Хотела обойти могилу, да ноги, мокрые до колен, не шли. Облетела душой трижды посолонь и пошла. Вернулась. Решила пересчитать шаги. До начала кладбища 150 шагов. Если стоять лицом ко входу, справа столб железобетонный (ЛЭП). Если встать перед столбом и мысленно провести линию, то могила будет приблизительно на линии на расстоянии моих 150 сорокасантиметровых шагов. На столбе надпись красной помадой — 150 шагов. Ручкой: Ира Васильева, 16.04.97.
Поезд ждала в сторожке. На стене картина: Ассоль встречает корабль с алыми парусами. Корабль окружен сиянием, как на буддийской иконе. Один из сторожей был начальником отряда, где сидел Бидия Дандарович…

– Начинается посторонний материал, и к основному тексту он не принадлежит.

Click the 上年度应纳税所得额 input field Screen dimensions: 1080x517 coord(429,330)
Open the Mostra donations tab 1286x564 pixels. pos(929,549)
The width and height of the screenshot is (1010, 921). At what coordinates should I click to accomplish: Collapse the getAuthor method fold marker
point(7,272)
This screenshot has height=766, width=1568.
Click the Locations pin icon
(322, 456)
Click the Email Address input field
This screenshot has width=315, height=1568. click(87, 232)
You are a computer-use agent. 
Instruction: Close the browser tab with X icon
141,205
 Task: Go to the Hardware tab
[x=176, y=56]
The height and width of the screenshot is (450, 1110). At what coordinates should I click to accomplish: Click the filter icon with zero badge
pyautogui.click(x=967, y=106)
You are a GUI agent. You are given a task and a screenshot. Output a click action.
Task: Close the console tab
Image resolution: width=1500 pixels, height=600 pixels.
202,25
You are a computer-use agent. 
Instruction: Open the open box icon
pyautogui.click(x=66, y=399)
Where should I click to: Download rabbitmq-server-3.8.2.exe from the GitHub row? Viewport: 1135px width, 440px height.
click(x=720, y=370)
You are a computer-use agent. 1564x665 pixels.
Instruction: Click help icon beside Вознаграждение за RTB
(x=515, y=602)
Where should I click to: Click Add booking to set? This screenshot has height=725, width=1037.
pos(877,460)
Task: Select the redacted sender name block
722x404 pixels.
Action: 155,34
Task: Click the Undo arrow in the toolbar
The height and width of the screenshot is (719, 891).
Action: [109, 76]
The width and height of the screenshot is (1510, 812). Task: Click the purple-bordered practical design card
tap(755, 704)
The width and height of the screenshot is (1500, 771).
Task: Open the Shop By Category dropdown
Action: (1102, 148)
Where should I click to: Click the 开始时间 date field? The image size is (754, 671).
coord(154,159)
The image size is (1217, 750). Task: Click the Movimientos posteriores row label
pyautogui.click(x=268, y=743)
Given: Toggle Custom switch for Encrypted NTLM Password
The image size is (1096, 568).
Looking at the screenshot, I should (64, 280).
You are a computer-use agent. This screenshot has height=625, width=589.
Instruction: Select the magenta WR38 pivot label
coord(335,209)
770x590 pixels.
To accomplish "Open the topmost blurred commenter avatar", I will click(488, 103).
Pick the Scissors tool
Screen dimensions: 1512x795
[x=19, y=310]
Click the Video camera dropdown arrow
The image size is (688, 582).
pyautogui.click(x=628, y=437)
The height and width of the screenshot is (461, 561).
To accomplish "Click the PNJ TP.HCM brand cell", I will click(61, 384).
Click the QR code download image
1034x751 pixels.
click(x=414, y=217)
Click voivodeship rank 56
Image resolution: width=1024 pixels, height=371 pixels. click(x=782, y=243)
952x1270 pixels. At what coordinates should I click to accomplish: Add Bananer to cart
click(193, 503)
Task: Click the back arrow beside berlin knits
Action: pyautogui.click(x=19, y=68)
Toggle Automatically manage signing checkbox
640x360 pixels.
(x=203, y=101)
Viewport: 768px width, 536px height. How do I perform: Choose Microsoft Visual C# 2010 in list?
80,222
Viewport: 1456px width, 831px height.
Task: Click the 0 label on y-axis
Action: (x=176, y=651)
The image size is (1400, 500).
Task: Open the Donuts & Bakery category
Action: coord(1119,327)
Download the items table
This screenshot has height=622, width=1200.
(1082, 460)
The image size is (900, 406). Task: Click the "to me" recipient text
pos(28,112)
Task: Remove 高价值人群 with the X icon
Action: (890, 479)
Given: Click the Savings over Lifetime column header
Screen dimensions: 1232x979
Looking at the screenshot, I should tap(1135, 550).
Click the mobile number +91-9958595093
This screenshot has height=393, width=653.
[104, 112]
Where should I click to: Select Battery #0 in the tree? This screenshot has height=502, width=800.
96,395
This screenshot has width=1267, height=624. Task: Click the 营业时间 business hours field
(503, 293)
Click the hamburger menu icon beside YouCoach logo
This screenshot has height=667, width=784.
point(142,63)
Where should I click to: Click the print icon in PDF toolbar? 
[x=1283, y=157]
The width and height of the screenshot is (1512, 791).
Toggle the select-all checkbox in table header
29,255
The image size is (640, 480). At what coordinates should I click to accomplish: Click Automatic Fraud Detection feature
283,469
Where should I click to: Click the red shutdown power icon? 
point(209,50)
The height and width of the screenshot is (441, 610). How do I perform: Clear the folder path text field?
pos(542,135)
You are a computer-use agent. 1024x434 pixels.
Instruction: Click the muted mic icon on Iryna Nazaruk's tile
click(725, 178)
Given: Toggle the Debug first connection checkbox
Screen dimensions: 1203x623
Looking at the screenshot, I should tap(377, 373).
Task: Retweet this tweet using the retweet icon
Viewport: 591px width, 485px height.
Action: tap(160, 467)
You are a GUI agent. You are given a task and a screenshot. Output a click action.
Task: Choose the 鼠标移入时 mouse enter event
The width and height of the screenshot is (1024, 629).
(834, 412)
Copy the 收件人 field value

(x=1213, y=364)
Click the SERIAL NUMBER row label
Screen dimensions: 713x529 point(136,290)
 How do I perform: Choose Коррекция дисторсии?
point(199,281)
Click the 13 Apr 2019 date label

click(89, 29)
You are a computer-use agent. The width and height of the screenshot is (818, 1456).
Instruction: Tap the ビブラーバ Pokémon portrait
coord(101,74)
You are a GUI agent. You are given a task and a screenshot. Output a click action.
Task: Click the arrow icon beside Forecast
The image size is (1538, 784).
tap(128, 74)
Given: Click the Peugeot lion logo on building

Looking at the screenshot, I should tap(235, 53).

В конечном итоге к ноябрю было готово прошение родственников известного бурятского ученого Бидии Дандаровича Дандарона, уроженца Кижинги о переносе и перезахоронении его праха на родине. Прошение это я читала. Но из Кижинги для проведения этой операции никто из родственников не выехал. В тот день я сидела в кабинете Министерства внешнеэкономических связей по Бурятии и оформляла контракт для отъезда в Китай. Позвонили (!), я взяла трубку: Юрий Константинович [Лавров] и команда в Улан — Удэ проездом в Выдрино. Находятся у Нади Мункиной. Схватила законченные документы и, благо, десять минут ходу, — к Наде. У подъезда — синяя иномарка. Вижу Сережу [Проказова] и еще кого‑то невысокого с большим носом и глазами (адвокат кижингинский). Поднялись наверх. Юра пьет пиво, Надя — в домашнем халатике, такая же, как в нашей юности, ходит взволнованная по дому. Утрясается, кто поедет из родственников. Между Юрой и Надей — диалог. В конце концов мы от Нади уходим. Вроде как они поехать не могут. Я считаю, что родне нужно ехать. Ладно. Садимся в машину и среди мелкого снега едем по городу. В машине то шумно, то тихо. Юра ничего не ест. Только величественным жестом своей маленькой руки требует то пива, то беломорину, изредка грозно поглядывая воспаленным и очень сосредоточенным взглядом. Олег, Сережа и этот парень — адвокат (забыла имя) стараются быстро доделать дела, связанные в том числе с покупкой запчастей к автомашине и какого‑то телевизора (у них в Кижинге мастерская по ремонту теле- и видеоаппаратуры: иначе бы на что ехать за прахом и вообще). В конце концов, дела доделываются и уже в сумерках мы с Юрой сидим в машине (пока ребята ушли за телевизором), как бездну лет назад сиживали. Я вглядываюсь в его профиль, а он изредка смотрит в мое лицо. И никаких величавых жестов, а лишь его профиль, лишь изредка поднесенная к губам банка пива, лишь изредка обращенный ко мне (или сквозь меня) взгляд, куда‑то туда, где, может быть, есть и Выдрино. И снег, секущий тонкими линиями свет фонарей. И важность предстоящего события. И все, что ни выразить, ни остановить, ни потерять, ни забыть.